BYLAWS OF MISSISSIPPI ASSOCIATION OF CONSERVATION DISTRICTS, INC.
NAME, SEAL, AND OFFICERS
- The name of this corporation is Mississippi Association of Conservation Districts, Inc.
- The seal of the corporation shall be in such form and bear such inscription as determined by the Board of Directors. The Board of Directors may change the form of the seal or inscription therein at its pleasure.
- The domicile of the corporation shall be 980 Monroe Street, Suite B, Jackson, Mississippi. The corporation may also have offices at such other places as the purposes of the corporation may require.
OBJECTIVES, PURPOSES, ACTIVITIES AND
DISPOSITION OF ASSETS ON DISSOLUTION
2.1 Object. This corporation has been organized and shall be operated exclusively as a nonprofit corporation, and no shares of stock shall be issued.
2.2 Purposes. The purposes of the corporation are:
- To promote soil and water conservation by educating the public as to the wise and efficient management of land and water resources, by working closely with public and private groups in the conservation and appropriate beneficial use and development of soil and water resources, by seeking public participation and concern for the conservation and wise use of land and water resources, by making the problems, needs and methods for soil and water conservation known to the public, and by generally focusing attention on the needs and benefits of soil and water conservation and management.
- To promote civic improvement and social welfare by doing whatever actions are necessary to improve the effective management and conservation of the soil and water resources in Mississippi.
- To establish and maintain necessary relations with other organizations, individuals or groups in order to bring optimum benefits to the people of Mississippi and the United States of America by reason of the existence of this corporation.
- To accept, buy, sell, own, hold, lease, operate, mortgage, insure, pledge, assign, transfer, or otherwise receive or dispose of real and personal property, provided, however, that any activity authorized by this provision shall not be engaged in any manner that would jeopardize the federal income tax exemption of this corporation granted pursuant to Section 501(a) of the Internal Revenue Code of 1954, as now in force or as afterwards amended.
- To sue or be sued, complain and defend its corporate name.

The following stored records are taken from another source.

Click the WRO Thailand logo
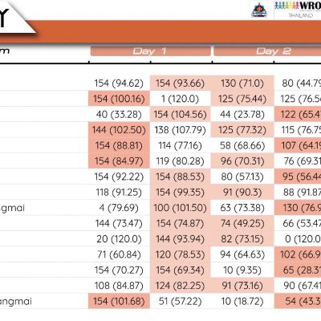Viewport: 321px width, 321px height. click(298, 10)
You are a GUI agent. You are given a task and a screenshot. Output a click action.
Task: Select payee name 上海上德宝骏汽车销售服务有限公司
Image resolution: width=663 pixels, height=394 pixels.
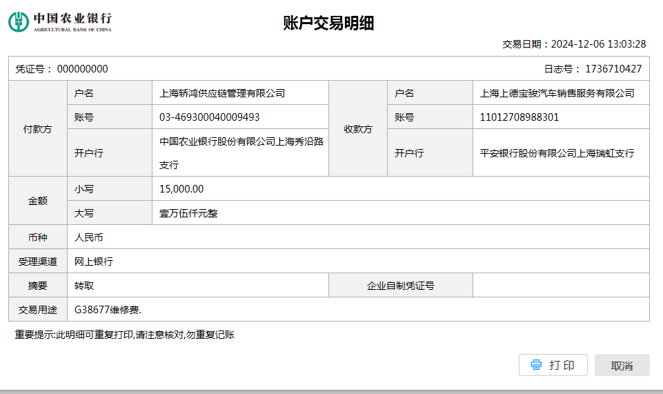[557, 93]
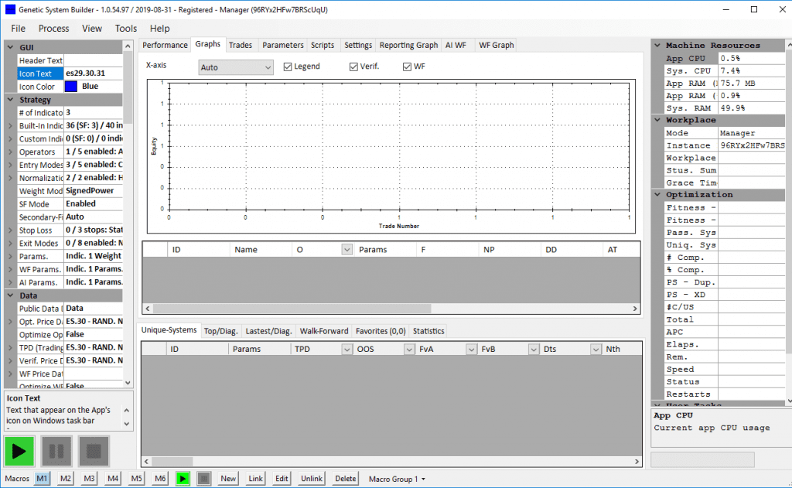Click the large Stop button

click(x=95, y=451)
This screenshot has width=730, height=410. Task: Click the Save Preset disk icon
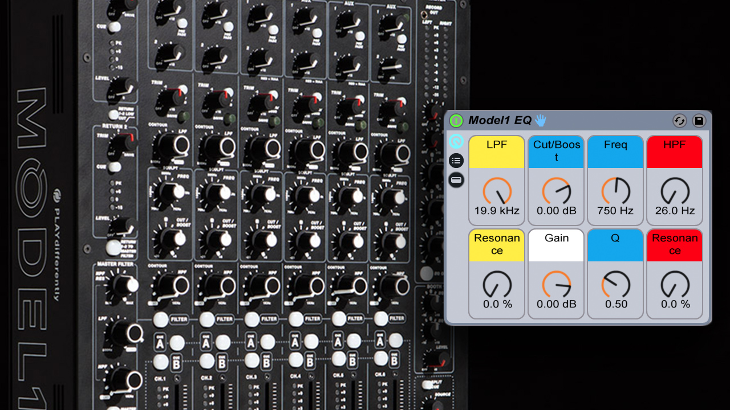click(699, 121)
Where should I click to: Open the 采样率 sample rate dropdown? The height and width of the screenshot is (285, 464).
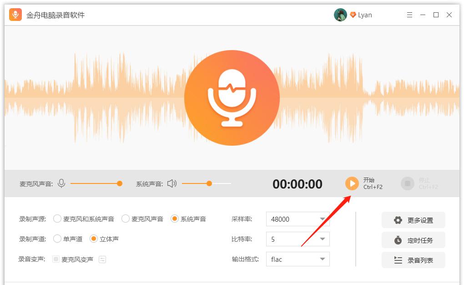click(x=322, y=219)
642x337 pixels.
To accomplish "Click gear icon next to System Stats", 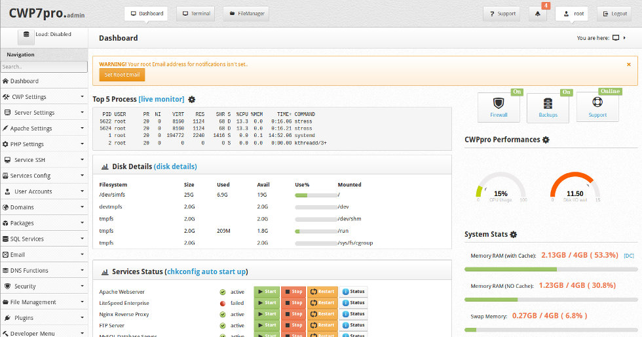I will click(513, 235).
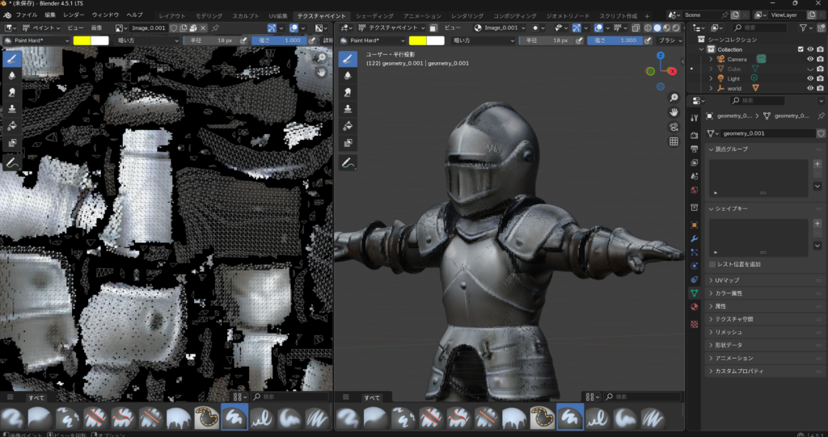Select the Fill bucket tool in 3D viewport

click(348, 125)
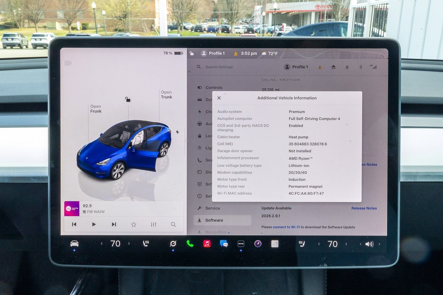Open media equalizer settings icon
Screen dimensions: 443x295
coord(153,224)
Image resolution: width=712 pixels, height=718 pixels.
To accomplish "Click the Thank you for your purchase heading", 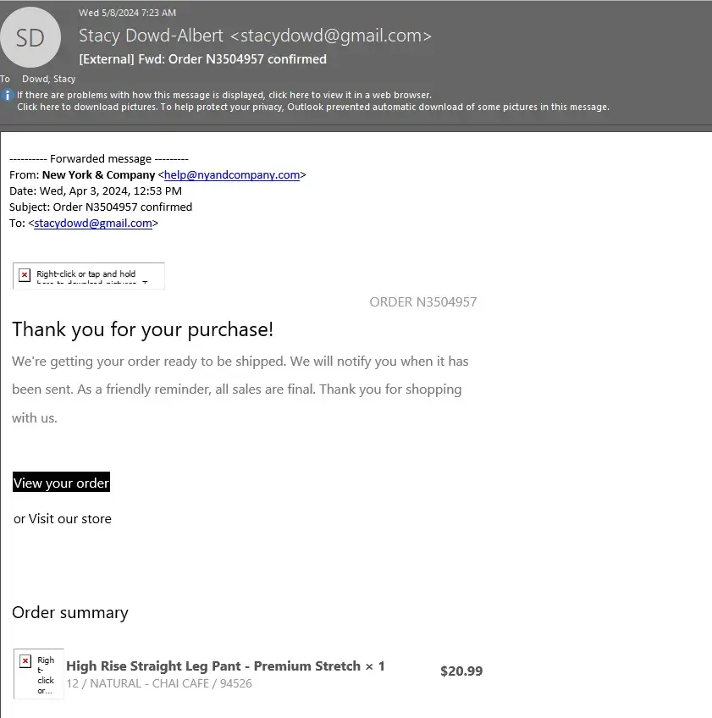I will coord(142,329).
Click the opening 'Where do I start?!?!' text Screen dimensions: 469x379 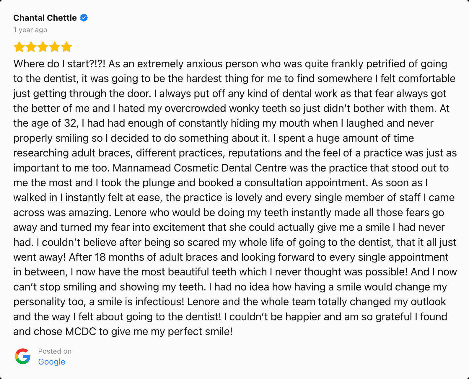(59, 64)
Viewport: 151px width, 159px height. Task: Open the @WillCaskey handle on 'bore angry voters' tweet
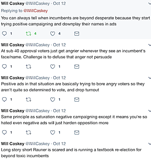pos(37,78)
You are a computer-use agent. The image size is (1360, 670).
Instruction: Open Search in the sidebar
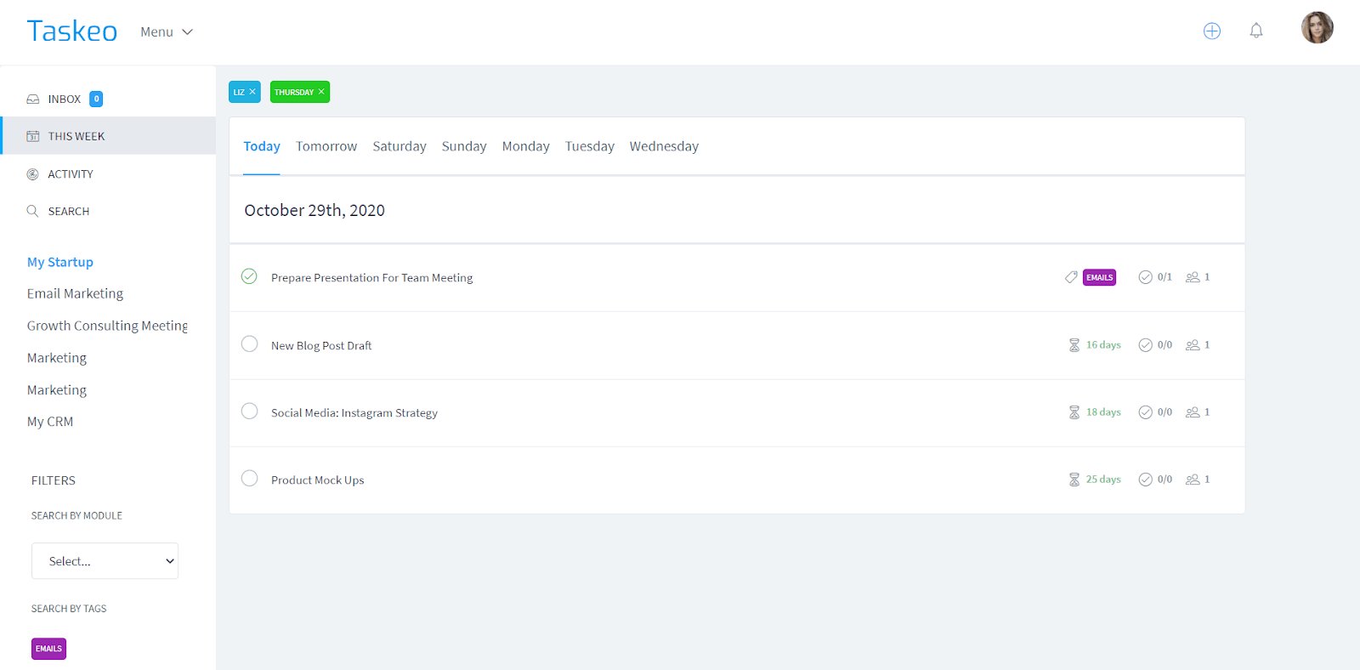click(68, 212)
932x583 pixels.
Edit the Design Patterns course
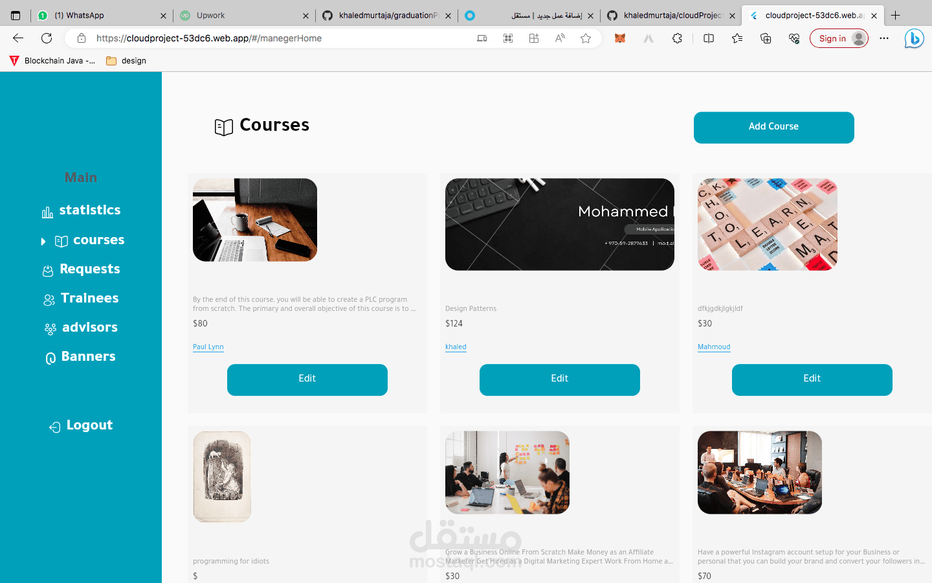560,379

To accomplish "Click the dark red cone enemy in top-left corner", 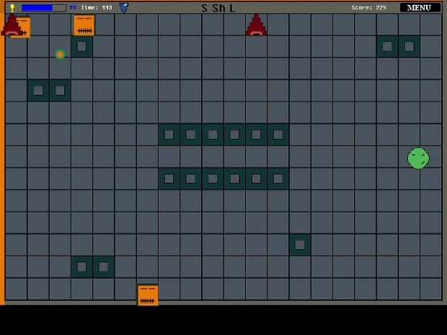I will (12, 25).
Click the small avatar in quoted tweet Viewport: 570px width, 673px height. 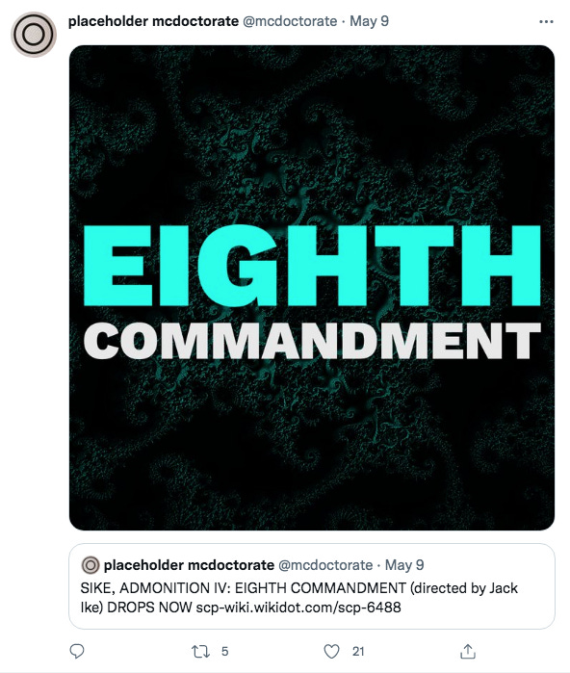(x=91, y=565)
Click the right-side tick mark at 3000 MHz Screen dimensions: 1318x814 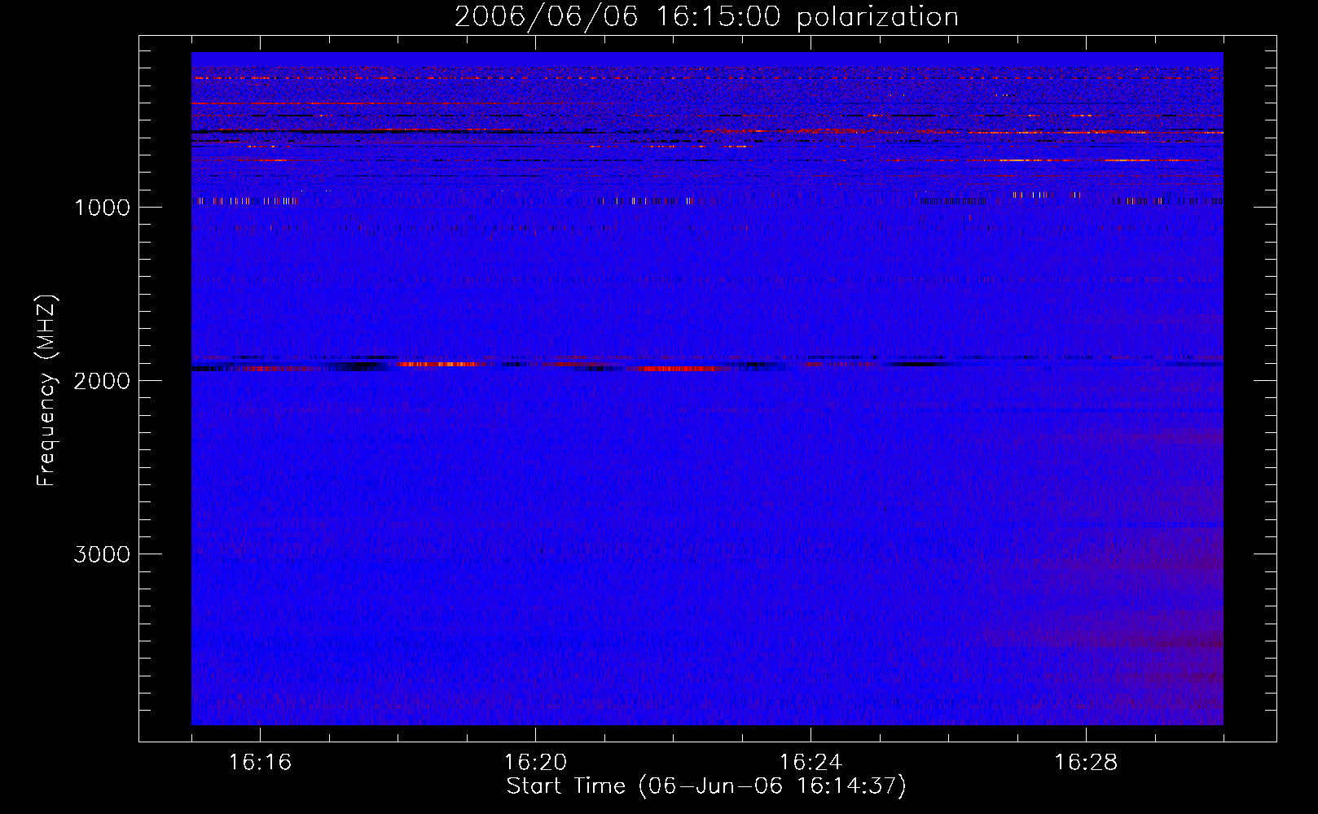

- To elect officers, appoint agents and define their duties, to make and alter bylaws, not contrary to law or to this charter, governing the affairs of the corporation and the qualifications for membership.
- Notwithstanding any other provisions of these articles, these purposes are limited to those described in Section 501(c)(3) of the Internal Revenue Code of 1954, as amended, (or the corresponding provision of any future United States Internal Revenue Law.
2.3 Prohibited Activities. Notwithstanding any other provision of the articles of incorporation, the corporation shall not carry on any other activities not permitted (a) by a corporation exempt from federal income tax under Section 501(c)(3) of the Internal Revenue Code of 1954 (or the corresponding provision of any future United States Internal Revenue Law) or (b) by a corporation, contributions to which are deductible under Section 170(c)(2) of the Internal Revenue Code of 1954 (or corresponding provision of any future United States Internal Revenue Law). Additionally, no part of the net earnings of the corporation shall inure to the benefit of, or be distributable to, any member, director or officer of the corporation or any private individual (except that reasonable compensation may be paid for services rendered to or for the corporation in furtherance of one or more of its exempt purposes). Furthermore, no substantial part of the operations of the corporation’s activities shall be carrying on propaganda, or otherwise attempting to influence legislation, and the corporation shall not participate in, or intervene in (including the publication or distribution of statements), any political campaign on behalf of any candidate for public office.
2.4 Disposition of Assets on Dissolution. Upon the dissolution of the corporation, the Board of Directors shall, after paying or making provision for the payment of all liabilities of the corporation, dispose of all the assets of the corporation exclusively for the purposes of such corporation in such manner, or to such organization or organizations organized and operated exclusively for charitable, educational, religious, or scientific purposes as shall at the time qualify as an exempt organization or organizations under Section 502(c)(3) of the Internal Revenue Code of 1954, as amended (or the corresponding provision of any future United States Internal Revenue Law), as the Board of Directors shall determine. Any such assets not so disposed of shall
be disposed of by the Chancery Court of the county in which the principal office of the corporation is the located, exclusively for such purposes or to such organization or organizations, as said court shall determine, which are organized and operated exclusively for such purposes.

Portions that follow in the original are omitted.